My coworkers and I looked at each other, unsure how to answer our crew leader’s question. There were a handful of things we could spend our day doing—scouting for bait sites, moving traps, attempting vehicle maintenance and repair, sitting at rocket net sites…
“We get to look for a dead deer!” Katie told us, her voice filled with excitement. That was not one of the tasks that crossed our minds, but we instantly joined her in her enthusiasm. It was definitely a change of pace from our usual routine, and we welcomed the chance to do something different.
When we finished work on Friday, January 30th, Katie checked her email and received a notice that the collar of a buck in our study area sent a mortality signal. According to the GPS coordinates of the collar, the dead buck was located about a mile off the road, but close to a hiking trail.
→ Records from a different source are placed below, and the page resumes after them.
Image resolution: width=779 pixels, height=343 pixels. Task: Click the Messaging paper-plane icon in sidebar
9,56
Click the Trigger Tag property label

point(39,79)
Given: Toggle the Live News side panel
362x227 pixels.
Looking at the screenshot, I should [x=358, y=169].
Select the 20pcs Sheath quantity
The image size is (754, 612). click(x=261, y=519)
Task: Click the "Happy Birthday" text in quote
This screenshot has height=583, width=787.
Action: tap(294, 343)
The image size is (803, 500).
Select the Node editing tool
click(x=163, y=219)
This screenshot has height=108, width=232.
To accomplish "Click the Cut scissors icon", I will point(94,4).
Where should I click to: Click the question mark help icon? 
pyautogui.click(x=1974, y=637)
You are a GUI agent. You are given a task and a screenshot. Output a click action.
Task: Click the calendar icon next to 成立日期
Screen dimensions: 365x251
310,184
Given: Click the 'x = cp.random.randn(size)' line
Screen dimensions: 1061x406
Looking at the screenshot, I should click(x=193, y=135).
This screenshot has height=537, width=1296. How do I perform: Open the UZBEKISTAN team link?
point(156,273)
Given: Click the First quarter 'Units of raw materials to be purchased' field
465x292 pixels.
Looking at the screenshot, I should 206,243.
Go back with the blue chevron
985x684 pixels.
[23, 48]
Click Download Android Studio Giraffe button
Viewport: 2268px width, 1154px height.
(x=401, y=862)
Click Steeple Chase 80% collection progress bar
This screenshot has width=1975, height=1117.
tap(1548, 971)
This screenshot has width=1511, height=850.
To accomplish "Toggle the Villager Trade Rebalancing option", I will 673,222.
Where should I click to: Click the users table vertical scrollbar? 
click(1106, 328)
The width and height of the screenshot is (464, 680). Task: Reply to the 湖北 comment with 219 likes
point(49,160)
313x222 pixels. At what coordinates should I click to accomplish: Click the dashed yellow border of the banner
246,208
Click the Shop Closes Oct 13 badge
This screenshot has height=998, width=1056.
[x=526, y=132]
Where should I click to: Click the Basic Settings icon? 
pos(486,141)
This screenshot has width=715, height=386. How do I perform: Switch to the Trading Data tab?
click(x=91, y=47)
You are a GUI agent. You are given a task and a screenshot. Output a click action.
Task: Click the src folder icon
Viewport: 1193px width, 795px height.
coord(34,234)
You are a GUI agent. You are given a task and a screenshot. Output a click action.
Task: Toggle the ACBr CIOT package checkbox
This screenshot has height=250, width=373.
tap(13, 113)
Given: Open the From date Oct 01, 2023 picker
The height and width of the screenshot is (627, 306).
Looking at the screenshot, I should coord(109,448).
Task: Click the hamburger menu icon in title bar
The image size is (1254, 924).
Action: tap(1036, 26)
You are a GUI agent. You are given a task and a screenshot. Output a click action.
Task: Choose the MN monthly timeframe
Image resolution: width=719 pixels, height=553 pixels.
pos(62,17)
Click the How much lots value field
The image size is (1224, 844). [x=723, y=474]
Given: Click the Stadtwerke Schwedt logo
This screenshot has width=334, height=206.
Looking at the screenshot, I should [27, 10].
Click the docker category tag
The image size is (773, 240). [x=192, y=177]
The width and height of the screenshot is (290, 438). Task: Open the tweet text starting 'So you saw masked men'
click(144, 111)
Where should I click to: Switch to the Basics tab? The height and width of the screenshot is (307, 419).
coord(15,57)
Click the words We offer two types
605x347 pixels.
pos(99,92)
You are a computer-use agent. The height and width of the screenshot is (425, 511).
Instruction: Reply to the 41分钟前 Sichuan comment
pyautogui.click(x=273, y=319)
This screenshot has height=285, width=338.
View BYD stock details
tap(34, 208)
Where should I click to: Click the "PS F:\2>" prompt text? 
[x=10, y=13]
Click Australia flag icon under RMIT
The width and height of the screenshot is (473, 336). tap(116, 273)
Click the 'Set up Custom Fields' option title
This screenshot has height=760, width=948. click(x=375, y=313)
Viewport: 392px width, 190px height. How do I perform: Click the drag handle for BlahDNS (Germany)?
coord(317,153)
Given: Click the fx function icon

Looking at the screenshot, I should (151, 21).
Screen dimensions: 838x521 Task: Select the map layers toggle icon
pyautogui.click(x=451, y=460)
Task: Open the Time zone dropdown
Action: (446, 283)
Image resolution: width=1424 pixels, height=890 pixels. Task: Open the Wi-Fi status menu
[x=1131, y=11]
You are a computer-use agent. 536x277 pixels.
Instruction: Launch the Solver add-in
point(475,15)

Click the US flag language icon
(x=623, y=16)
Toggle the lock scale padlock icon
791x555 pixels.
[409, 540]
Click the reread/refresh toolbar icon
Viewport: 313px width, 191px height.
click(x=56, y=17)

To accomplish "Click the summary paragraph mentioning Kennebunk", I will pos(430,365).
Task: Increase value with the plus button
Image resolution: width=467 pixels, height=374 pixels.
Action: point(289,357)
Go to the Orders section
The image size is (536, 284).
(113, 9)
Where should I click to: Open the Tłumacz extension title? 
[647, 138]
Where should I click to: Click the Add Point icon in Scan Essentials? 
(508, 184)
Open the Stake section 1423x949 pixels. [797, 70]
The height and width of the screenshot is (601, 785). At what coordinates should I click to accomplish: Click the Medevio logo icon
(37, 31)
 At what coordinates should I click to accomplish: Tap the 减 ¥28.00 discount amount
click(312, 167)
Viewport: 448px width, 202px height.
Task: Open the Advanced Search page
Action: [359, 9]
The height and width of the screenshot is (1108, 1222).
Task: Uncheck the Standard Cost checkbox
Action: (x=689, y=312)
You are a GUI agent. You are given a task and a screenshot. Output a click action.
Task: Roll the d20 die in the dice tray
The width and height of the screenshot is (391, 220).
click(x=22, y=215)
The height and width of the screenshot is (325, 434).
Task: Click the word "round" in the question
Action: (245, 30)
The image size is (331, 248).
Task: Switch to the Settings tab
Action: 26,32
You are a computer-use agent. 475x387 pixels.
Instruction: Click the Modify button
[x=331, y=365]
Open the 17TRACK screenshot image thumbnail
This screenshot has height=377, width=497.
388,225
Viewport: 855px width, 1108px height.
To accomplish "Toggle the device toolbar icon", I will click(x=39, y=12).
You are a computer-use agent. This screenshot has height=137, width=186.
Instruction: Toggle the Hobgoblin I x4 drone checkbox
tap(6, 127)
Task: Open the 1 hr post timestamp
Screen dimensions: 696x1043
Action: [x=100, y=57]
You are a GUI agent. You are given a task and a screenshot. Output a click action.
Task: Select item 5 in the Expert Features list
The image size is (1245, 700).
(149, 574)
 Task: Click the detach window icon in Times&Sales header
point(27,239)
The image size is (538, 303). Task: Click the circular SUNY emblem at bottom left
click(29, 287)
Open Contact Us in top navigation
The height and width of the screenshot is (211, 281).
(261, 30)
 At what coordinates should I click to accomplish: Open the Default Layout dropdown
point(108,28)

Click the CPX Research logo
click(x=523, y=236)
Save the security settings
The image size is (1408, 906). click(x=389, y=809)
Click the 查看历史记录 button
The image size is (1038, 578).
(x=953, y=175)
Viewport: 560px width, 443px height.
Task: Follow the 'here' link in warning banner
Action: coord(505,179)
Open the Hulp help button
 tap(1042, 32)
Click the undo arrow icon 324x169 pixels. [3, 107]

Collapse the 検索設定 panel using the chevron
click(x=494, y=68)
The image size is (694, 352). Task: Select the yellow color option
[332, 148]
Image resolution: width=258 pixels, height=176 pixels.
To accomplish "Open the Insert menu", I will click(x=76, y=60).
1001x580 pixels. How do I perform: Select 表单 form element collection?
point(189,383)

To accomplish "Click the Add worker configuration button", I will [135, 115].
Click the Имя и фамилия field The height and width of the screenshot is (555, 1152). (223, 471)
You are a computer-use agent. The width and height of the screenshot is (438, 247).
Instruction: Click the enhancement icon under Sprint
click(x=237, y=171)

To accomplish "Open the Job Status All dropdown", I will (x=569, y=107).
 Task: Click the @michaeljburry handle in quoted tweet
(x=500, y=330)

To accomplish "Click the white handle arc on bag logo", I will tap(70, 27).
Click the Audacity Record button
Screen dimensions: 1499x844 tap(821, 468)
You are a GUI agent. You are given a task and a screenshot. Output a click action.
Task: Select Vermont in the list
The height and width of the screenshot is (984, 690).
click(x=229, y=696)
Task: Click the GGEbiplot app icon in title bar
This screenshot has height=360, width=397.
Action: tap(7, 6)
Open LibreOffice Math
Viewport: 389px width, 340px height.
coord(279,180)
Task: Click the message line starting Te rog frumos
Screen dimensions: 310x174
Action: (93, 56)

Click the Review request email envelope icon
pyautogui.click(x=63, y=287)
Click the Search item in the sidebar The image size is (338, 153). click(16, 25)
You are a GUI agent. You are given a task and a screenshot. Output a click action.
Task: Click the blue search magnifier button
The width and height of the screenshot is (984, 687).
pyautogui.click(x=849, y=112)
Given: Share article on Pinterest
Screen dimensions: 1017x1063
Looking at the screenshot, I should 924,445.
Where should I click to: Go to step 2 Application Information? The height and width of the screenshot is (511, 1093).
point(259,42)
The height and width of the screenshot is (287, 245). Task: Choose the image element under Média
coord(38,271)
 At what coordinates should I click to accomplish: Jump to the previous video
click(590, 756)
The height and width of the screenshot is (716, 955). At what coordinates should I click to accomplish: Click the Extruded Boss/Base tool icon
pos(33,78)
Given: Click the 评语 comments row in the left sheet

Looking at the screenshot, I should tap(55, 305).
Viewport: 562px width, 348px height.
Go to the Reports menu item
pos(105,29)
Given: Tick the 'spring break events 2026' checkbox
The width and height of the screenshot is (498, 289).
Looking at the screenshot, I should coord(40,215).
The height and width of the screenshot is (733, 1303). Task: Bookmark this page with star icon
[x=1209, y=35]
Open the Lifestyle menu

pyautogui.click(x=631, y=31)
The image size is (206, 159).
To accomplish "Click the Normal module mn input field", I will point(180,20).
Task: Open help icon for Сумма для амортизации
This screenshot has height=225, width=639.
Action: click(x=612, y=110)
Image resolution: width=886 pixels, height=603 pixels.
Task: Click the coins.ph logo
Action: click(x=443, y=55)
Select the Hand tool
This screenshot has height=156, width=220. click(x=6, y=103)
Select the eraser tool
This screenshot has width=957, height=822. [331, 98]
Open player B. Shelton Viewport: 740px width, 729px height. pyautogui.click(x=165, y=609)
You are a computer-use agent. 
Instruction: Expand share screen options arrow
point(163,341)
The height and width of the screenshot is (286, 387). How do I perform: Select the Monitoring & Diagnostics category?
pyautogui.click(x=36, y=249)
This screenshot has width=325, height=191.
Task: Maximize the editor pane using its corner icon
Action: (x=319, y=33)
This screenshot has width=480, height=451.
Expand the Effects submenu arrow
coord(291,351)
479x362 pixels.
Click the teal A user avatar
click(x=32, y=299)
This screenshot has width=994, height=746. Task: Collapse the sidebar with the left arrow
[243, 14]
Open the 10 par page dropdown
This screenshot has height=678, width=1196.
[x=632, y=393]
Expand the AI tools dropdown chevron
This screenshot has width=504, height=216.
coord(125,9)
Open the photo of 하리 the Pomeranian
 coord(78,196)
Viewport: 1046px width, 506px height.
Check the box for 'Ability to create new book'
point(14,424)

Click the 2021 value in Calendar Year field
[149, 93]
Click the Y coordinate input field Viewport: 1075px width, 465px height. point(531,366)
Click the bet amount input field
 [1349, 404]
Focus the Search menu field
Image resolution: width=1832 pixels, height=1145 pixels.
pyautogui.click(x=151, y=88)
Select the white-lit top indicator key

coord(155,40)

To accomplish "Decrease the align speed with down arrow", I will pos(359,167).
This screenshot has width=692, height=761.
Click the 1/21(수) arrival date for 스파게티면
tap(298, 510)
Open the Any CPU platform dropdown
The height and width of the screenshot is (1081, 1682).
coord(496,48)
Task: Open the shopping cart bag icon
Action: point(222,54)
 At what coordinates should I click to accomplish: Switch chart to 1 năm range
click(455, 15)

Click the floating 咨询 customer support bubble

The eight-or-so inches of snow on the ground, coupled with a lack of snowshoes, meant we were in for a bit of a hike. (We later discovered that a snowmobile trail ran through the forest only fifty or so yards from where we found the deer, a fact we all managed to miss when studying the map beforehand. Still, we didn’t mind the walk.)
Thankfully, Saturday blessed us with beautiful weather, and we trekked out onto the snow-covered trail with high spirits. I volunteered to drag the sled—which we brought to collect the carcass—in the hopes that our hike would take us down a few hills that were ideal for sledding. (Sadly, the snow was too deep to gain much speed, but that didn’t stop me from trying!)
When our GPS informed us that we were 0.2 miles from the collar, we turned on our receiver and set to work tracking the radio signal. We stepped off the trail and maneuvered our way around many beech and pine trees, finding ourselves at the bottom of a valley with a narrow stream winding its way through.
It wasn’t long before one of us shouted “Deer!” and we all jumped in excitement. The carcass was lying in a relatively open area a few yards from the bank of the stream.
Our excitement quickly turned to disappointment when we approached the buck and realized that all that remained of it was a skeleton. The animal had been stripped clean; there was barely even much of a hide left.
We had hoped to perform a necropsy to determine cause of death, but we had to satisfy ourselves with taking the lower jaw bone (which was firmly packed in ice and required quite of bit of hacking at with the end of our shovel in order to separate it from the skull) to age the deer. After determining it was between three and four years old, we grabbed its collar and turned back to retrace our steps through the snow.
What happened to Deer 8807 we can only surmise, but there are a number of possibilities. He might have been become ill and died (e.g., we have documented pneumonia in deer in winter). That could explain the false mortality signal we received on the 24th. Also, deer will often make their way towards streams when they die, like where the crews found this buck. Or he might have been injured by a hunter. An encounter with a vehicle is unlikely given the distance he was found from a road. Or he could have been ill or injured and then killed by coyotes.
For Deer 8807, we’ll never know his true fate. Just that he is one of the 2-4% of deer that die each month during winter.